PROBLEM STATEMENT:
Only the lines from the one containing "How do I perform: Toggle" through the last line of the entries are wanted. Transcribe them exactly.

Data entries:
*** Block opens ***

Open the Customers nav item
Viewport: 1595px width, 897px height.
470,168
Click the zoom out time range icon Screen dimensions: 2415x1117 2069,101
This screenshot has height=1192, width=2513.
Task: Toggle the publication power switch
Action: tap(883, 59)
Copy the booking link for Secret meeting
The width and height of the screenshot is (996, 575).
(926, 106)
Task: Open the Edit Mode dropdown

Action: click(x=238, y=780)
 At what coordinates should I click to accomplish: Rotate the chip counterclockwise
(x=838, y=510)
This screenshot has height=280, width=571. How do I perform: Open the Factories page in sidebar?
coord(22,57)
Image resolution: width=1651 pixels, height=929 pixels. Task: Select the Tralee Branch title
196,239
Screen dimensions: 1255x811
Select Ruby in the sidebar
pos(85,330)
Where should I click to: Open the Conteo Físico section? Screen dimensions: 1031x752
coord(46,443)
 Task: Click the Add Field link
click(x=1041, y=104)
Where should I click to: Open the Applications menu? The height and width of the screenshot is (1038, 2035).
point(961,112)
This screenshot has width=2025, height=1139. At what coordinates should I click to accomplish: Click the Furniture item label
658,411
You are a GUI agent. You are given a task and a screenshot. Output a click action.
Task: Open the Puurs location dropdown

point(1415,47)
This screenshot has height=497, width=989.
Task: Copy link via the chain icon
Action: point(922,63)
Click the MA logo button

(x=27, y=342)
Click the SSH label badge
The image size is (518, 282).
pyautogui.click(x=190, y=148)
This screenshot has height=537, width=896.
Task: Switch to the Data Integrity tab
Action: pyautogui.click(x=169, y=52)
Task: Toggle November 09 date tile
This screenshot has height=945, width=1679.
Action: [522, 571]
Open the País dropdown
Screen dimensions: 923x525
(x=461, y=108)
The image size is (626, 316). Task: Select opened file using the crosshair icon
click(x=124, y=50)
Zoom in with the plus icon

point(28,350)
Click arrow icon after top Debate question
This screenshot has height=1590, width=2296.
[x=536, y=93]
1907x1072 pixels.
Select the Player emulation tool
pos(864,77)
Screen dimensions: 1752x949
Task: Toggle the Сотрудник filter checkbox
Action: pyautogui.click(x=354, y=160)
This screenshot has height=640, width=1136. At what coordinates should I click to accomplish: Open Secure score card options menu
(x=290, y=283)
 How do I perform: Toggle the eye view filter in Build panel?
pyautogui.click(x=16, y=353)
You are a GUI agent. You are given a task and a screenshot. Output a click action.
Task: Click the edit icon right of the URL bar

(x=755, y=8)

*** Block closes ***

PROBLEM SOLUTION:
 How do I perform: Toggle the eye view filter in Build panel?
pyautogui.click(x=16, y=353)
You are a GUI agent. You are given a task and a screenshot. Output a click action.
Task: Click the edit icon right of the URL bar

(x=755, y=8)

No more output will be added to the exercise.